TO DO: Reproduce the stretch of records from the line that contains "Click the Wolf" through the line that contains "Open the Doc" exactly as the lines stand.

PROVIDED MATERIAL:
# # # # #

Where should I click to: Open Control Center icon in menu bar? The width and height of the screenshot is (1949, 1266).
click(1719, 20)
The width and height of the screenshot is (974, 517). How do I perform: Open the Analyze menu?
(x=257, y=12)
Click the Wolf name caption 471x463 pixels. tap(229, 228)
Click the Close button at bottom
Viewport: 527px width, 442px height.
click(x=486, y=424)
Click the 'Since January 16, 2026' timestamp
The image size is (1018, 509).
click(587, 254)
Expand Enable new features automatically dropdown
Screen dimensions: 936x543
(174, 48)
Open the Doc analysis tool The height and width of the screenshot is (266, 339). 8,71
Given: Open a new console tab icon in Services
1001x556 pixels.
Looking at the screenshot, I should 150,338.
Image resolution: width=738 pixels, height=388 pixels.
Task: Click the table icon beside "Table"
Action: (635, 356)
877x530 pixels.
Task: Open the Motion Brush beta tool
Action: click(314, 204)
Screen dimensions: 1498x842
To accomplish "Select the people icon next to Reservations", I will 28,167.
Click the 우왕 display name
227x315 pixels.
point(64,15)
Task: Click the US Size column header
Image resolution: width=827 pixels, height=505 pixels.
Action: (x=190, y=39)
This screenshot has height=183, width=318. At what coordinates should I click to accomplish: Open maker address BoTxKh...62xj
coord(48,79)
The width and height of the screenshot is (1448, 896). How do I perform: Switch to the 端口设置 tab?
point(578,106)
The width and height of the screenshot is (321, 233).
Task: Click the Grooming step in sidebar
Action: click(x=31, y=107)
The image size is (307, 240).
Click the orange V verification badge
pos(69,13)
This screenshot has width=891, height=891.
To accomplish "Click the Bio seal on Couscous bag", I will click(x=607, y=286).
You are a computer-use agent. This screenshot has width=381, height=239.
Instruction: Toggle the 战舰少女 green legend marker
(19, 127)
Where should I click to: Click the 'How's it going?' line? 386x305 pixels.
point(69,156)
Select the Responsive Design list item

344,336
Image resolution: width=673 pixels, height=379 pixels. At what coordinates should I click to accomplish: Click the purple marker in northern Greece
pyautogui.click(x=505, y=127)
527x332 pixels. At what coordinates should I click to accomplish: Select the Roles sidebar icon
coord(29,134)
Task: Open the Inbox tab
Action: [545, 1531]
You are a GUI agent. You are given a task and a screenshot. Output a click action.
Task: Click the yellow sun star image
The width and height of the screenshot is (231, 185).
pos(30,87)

# # # # #

SOLUTION FOR THIS TASK:
Click the Wolf name caption 471x463 pixels. tap(229, 228)
Click the Close button at bottom
Viewport: 527px width, 442px height.
click(x=486, y=424)
Click the 'Since January 16, 2026' timestamp
The image size is (1018, 509).
click(587, 254)
Expand Enable new features automatically dropdown
Screen dimensions: 936x543
(174, 48)
Open the Doc analysis tool The height and width of the screenshot is (266, 339). 8,71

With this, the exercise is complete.